Router and network security
It is hard to understate the importance of taking measures to protect your router. A common form of cyber-attack is hijacking computers in order to use them as part of involuntary (distributed denial-of-service) DDoS attacks. A DDoS attack involves directing lots of hacked computers (including yours and potentially thousands of others) to simultaneously bombard a website or server with so much traffic that it can no longer operate.
To guard against this you need make sure that your Wireless Network Name (or SSID, which can be found on your router’s settings) has a unique name that you’ve given it. You also need to change the username, set a strong password, turn on WPA2 encryption and disable any remote access service.
It is crucial that you know and trust all of the devices that are listed as being connected to your network. If you don’t know a device, disconnect it. You can always reconnect it later.
Extending security across devices
It is not just your computer that needs to be protected – any device that uses your network should be considered as well. For most people this will mean smartphones and tablets. Think about how much you use your smart phone. Mobile banking and accessing emails on the go is such a common activity now, but many people don’t act to secure their phone in the same way they would a laptop.

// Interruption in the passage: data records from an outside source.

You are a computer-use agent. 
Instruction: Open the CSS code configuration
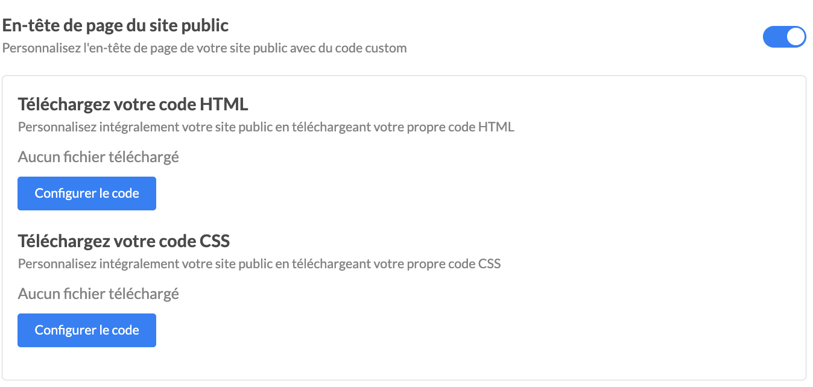[87, 330]
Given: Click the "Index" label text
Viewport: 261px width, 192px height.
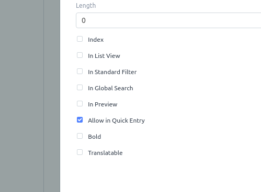Looking at the screenshot, I should (x=96, y=40).
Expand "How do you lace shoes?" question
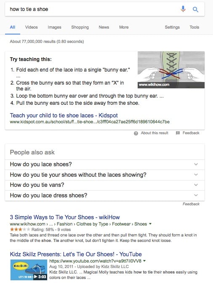213x284 pixels. tap(105, 164)
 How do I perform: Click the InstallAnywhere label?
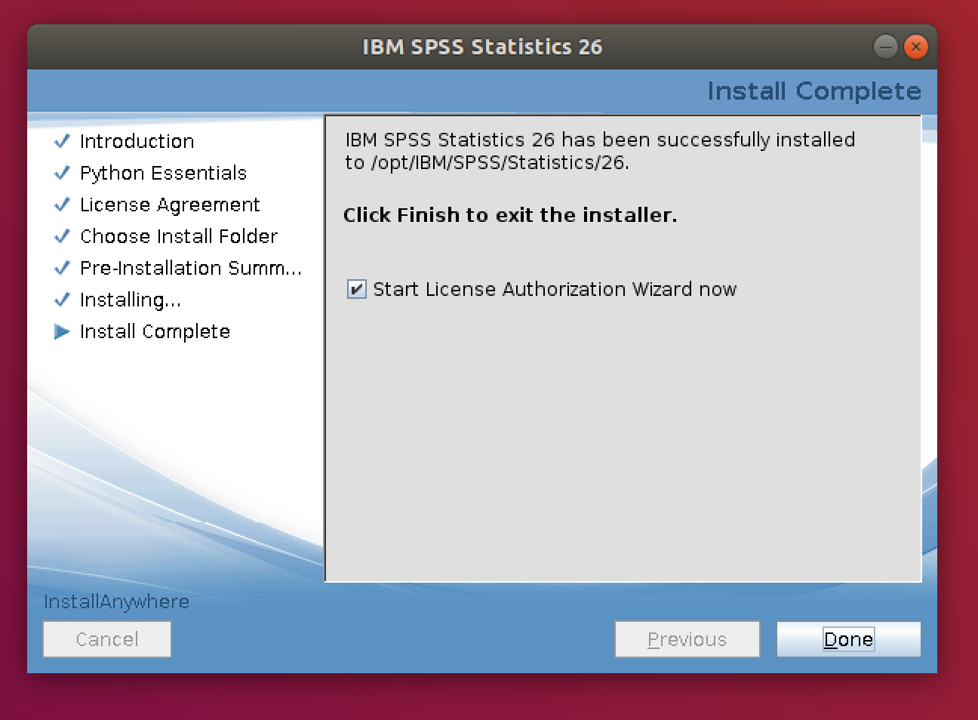tap(116, 602)
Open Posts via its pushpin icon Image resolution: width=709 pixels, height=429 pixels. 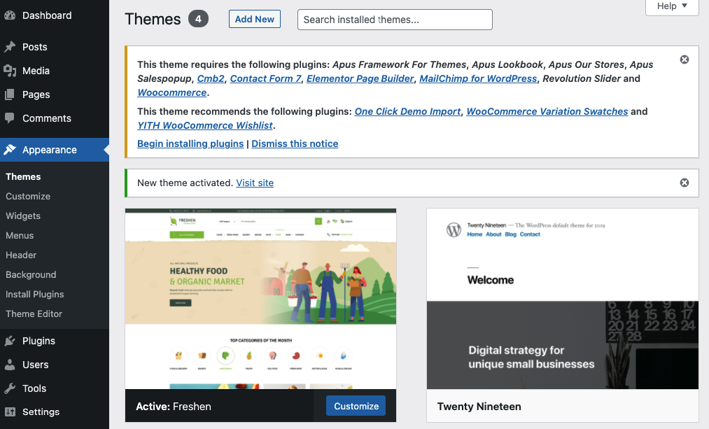pyautogui.click(x=10, y=47)
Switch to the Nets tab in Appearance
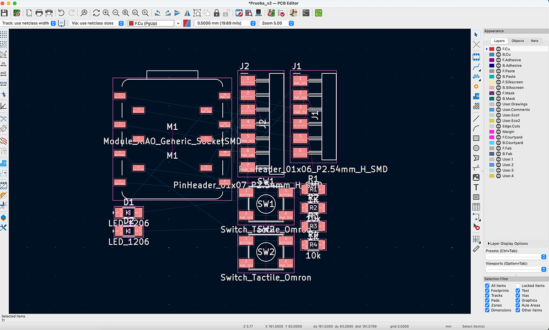 click(534, 41)
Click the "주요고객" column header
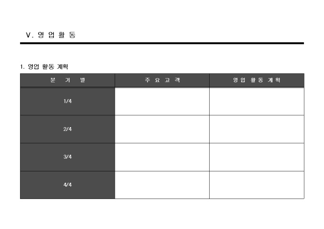The width and height of the screenshot is (324, 229). point(162,80)
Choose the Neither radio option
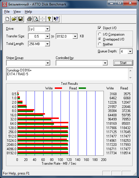 100,44
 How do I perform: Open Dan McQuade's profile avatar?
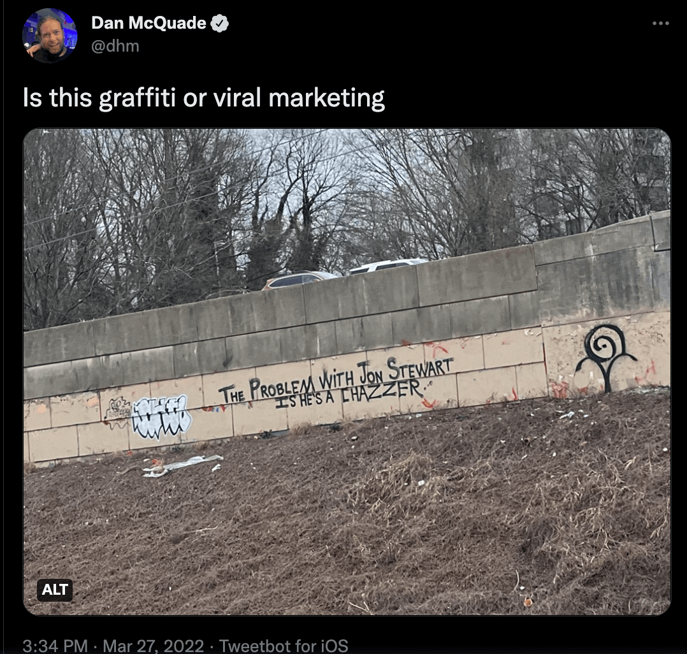coord(50,36)
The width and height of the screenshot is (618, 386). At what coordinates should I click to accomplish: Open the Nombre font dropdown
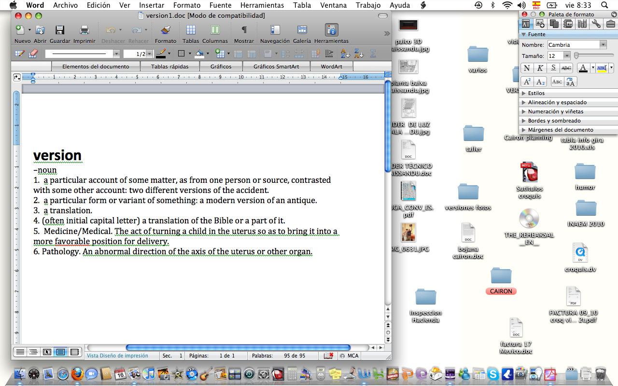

Mobile malware and antivirus protection is now widely available. You may also want to consider a secure password management service for all the various accounts you have (please don’t tell us you use the same password for everything!)
Consider a VPN
Another cyber-attack staple is the ‘man in the middle’ attack. This involves the hacker placing themselves in between you and your online destination, allowing them to see everything you are doing. So, if you are filling in your online banking details, the man in the middle will be able to see what you type and the information you receive. This allows them to get sensitive information like passwords and credit card numbers.
A Virtual Private Network (VPN) works by encrypting your online activity and masking your location, all of which makes it very difficult for a hacker to track your activity. This can be especially useful when you are using public Wi-Fi, which is a favourite way for malicious parties to suck up large amounts of people’s personal data. It is also very difficult to tell if a public network has been compromised, but using a VPN means you still have a large degree of protection.
The key to effective protection is having multiple layers of it. This way, even if the first barrier fails to repel an attack there are still more layers working to protect you. As well as your antivirus and VPN, you may want to consider the following:
Anti-phishing software will defend against scams that work by trying to get people to give up their passwords or personal information to a hacker pretending to be a reputable company or organisation – commonly known as ‘phishing’.
A firewall will give you full visibility over what goes in and out of your PC and the ability to exclude particular programmes or organisations from accessing your data. This is a good protective step against having your computer used for DDoS attacks or hackers gaining entry to your personal data.
Domain Name System (DNS) hijacking protection software is designed to stop attacks that redirect you from the page you wanted to visit to a similar looking one designed to infect your device or scam you.
Promoting a culture of security
Once you become aware of the simple steps to protect yourself from large-scale cyberattacks, it can be shocking how little the people around you are doing. Perhaps one of the most important things you can do is spread the word and promote a culture of security among your friends and family. One of the main reasons these attacks are as successful and widespread as they are is the fact that a lot of people don’t take cybersecurity as seriously as they should.